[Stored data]
※

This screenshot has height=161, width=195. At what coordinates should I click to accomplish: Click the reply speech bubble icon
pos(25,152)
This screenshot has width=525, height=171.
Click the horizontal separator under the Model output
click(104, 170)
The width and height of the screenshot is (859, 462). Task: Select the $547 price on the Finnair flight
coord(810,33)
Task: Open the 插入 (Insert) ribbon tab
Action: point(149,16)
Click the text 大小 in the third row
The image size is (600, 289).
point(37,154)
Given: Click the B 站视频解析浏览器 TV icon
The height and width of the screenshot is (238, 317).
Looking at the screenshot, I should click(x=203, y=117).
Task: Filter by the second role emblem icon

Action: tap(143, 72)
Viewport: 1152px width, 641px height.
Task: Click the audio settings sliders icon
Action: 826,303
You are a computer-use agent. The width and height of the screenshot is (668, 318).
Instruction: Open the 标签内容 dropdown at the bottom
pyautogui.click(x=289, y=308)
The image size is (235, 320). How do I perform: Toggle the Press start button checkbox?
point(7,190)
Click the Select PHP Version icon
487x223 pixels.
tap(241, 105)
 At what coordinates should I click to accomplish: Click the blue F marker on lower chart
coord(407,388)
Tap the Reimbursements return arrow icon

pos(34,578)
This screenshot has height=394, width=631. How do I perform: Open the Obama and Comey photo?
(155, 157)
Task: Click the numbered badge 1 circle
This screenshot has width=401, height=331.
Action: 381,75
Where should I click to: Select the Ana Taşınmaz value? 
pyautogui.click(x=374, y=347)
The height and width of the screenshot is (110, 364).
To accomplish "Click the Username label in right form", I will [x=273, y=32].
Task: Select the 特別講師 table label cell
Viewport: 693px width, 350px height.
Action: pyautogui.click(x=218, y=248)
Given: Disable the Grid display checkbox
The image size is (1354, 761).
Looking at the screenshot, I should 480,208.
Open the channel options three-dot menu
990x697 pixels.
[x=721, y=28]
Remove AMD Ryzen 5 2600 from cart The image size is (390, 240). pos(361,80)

※

*PROBLEM TO SOLVE*
Copy each line, exactly, that falls between the line containing "The height and width of the screenshot is (110, 364)." and the end of the entries, both included.

*TASK RESULT*
The height and width of the screenshot is (110, 364).
To accomplish "Click the Username label in right form", I will [x=273, y=32].
Task: Select the 特別講師 table label cell
Viewport: 693px width, 350px height.
Action: pyautogui.click(x=218, y=248)
Given: Disable the Grid display checkbox
The image size is (1354, 761).
Looking at the screenshot, I should 480,208.
Open the channel options three-dot menu
990x697 pixels.
[x=721, y=28]
Remove AMD Ryzen 5 2600 from cart The image size is (390, 240). pos(361,80)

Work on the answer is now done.